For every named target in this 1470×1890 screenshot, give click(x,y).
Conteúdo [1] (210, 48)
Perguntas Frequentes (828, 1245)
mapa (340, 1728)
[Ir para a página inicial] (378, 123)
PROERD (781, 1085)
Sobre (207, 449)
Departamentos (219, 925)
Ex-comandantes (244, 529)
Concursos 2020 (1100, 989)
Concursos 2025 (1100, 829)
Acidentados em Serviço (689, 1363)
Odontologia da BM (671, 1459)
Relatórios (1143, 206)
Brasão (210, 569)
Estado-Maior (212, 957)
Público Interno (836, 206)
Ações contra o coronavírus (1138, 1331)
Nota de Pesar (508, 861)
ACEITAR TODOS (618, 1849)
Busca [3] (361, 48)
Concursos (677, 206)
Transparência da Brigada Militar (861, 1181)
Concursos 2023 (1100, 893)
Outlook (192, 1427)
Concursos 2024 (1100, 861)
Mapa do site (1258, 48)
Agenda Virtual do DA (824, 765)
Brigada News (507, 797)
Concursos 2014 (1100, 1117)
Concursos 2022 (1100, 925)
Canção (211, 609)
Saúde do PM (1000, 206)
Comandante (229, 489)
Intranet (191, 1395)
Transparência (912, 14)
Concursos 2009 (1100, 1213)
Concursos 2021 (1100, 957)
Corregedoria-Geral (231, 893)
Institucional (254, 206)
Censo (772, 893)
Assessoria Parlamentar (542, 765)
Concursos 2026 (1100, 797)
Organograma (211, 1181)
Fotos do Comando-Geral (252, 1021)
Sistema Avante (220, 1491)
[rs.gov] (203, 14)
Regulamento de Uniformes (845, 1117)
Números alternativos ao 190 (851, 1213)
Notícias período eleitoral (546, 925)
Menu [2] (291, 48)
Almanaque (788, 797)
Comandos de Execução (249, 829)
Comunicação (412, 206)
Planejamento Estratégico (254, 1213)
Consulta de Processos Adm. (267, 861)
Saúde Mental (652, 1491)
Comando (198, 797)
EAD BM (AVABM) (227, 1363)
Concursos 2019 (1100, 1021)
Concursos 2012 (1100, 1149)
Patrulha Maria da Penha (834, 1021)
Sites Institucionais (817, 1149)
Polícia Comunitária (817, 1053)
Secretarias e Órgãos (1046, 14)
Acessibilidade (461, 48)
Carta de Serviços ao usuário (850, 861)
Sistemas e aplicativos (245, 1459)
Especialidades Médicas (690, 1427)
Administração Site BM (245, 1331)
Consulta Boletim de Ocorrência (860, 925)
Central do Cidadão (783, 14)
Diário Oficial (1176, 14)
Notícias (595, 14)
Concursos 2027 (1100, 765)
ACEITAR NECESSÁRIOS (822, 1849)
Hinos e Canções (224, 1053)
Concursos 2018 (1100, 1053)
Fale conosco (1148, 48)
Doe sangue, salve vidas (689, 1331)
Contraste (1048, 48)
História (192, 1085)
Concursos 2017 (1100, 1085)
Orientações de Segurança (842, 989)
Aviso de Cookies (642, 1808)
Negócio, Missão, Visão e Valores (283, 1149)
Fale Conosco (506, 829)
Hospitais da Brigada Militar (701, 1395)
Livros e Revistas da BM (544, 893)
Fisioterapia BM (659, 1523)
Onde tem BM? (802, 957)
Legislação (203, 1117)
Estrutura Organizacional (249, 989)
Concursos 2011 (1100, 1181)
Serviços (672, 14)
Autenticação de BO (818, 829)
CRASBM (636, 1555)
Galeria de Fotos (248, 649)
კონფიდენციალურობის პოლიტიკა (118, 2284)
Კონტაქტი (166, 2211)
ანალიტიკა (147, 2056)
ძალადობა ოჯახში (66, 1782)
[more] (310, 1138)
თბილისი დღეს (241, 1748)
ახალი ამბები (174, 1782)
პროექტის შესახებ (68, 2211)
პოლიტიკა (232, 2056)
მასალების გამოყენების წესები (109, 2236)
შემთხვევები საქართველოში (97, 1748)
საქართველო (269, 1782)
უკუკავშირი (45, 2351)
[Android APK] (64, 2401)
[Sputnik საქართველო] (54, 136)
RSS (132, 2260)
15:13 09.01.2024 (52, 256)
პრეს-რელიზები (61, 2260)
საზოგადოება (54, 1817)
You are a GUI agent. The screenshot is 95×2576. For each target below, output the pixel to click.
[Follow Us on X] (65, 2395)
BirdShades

- **Exercise details**
Write the listing out again in its entirety, exactly.

- **Exercise answer**
For every named target in this 1470×1890 screenshot, give click(x,y).
Conteúdo [1] (210, 48)
Perguntas Frequentes (828, 1245)
mapa (340, 1728)
[Ir para a página inicial] (378, 123)
PROERD (781, 1085)
Sobre (207, 449)
Departamentos (219, 925)
Ex-comandantes (244, 529)
Concursos 2020 (1100, 989)
Concursos 2025 (1100, 829)
Acidentados em Serviço (689, 1363)
Odontologia da BM (671, 1459)
Relatórios (1143, 206)
Brasão (210, 569)
Estado-Maior (212, 957)
Público Interno (836, 206)
Ações contra o coronavírus (1138, 1331)
Nota de Pesar (508, 861)
ACEITAR TODOS (618, 1849)
Busca [3] (361, 48)
Concursos (677, 206)
Transparência da Brigada Militar (861, 1181)
Concursos 2023 (1100, 893)
Outlook (192, 1427)
Concursos 2024 (1100, 861)
Mapa do site (1258, 48)
Agenda Virtual do DA (824, 765)
Brigada News (507, 797)
Concursos 2014 (1100, 1117)
Concursos 2022 (1100, 925)
Canção (211, 609)
Saúde do PM (1000, 206)
Comandante (229, 489)
Intranet (191, 1395)
Transparência (912, 14)
Concursos 2009 (1100, 1213)
Concursos 2021 (1100, 957)
Corregedoria-Geral (231, 893)
Institucional (254, 206)
Censo (772, 893)
Assessoria Parlamentar (542, 765)
Concursos 2026 (1100, 797)
Organograma (211, 1181)
Fotos do Comando-Geral (252, 1021)
Sistema Avante (220, 1491)
[rs.gov] (203, 14)
Regulamento de Uniformes (845, 1117)
Números alternativos ao 190 (851, 1213)
Notícias período eleitoral (546, 925)
Menu [2] (291, 48)
Almanaque (788, 797)
Comandos de Execução (249, 829)
Comunicação (412, 206)
Planejamento Estratégico (254, 1213)
Consulta de Processos Adm. (267, 861)
Saúde Mental (652, 1491)
Comando (198, 797)
EAD BM (AVABM) (227, 1363)
Concursos 2019 (1100, 1021)
Concursos 2012 (1100, 1149)
Patrulha Maria da Penha (834, 1021)
Sites Institucionais (817, 1149)
Polícia Comunitária (817, 1053)
Secretarias e Órgãos (1046, 14)
Acessibilidade (461, 48)
Carta de Serviços ao usuário (850, 861)
Sistemas e aplicativos (245, 1459)
Especialidades Médicas (690, 1427)
Administração Site BM (245, 1331)
Consulta Boletim de Ocorrência (860, 925)
Central do Cidadão (783, 14)
Diário Oficial (1176, 14)
Notícias (595, 14)
Concursos 2027 (1100, 765)
ACEITAR NECESSÁRIOS (822, 1849)
Hinos e Canções (224, 1053)
Concursos 2018 (1100, 1053)
Fale conosco (1148, 48)
Doe sangue, salve vidas (689, 1331)
Contraste (1048, 48)
História (192, 1085)
Concursos 2017 (1100, 1085)
Orientações de Segurança (842, 989)
Aviso de Cookies (642, 1808)
Negócio, Missão, Visão e Valores (283, 1149)
Fale Conosco (506, 829)
Hospitais da Brigada Militar (701, 1395)
Livros e Revistas da BM (544, 893)
Fisioterapia BM (659, 1523)
Onde tem BM? (802, 957)
Legislação (203, 1117)
Estrutura Organizacional (249, 989)
Concursos 2011 (1100, 1181)
Serviços (672, 14)
Autenticação de BO (818, 829)
CRASBM (636, 1555)
Galeria de Fotos (248, 649)
კონფიდენციალურობის პოლიტიკა (118, 2284)
Კონტაქტი (166, 2211)
ანალიტიკა (147, 2056)
ძალადობა ოჯახში (66, 1782)
[more] (310, 1138)
თბილისი დღეს (241, 1748)
ახალი ამბები (174, 1782)
პროექტის შესახებ (68, 2211)
პოლიტიკა (232, 2056)
მასალების გამოყენების წესები (109, 2236)
შემთხვევები საქართველოში (97, 1748)
საქართველო (269, 1782)
უკუკავშირი (45, 2351)
[Android APK] (64, 2401)
[Sputnik საქართველო] (54, 136)
RSS (132, 2260)
15:13 09.01.2024 (52, 256)
პრეს-რელიზები (61, 2260)
საზოგადოება (54, 1817)
You are a GUI agent. The screenshot is 95×2576. For each target below, output the pixel to click.
[Follow Us on X] (65, 2395)
BirdShades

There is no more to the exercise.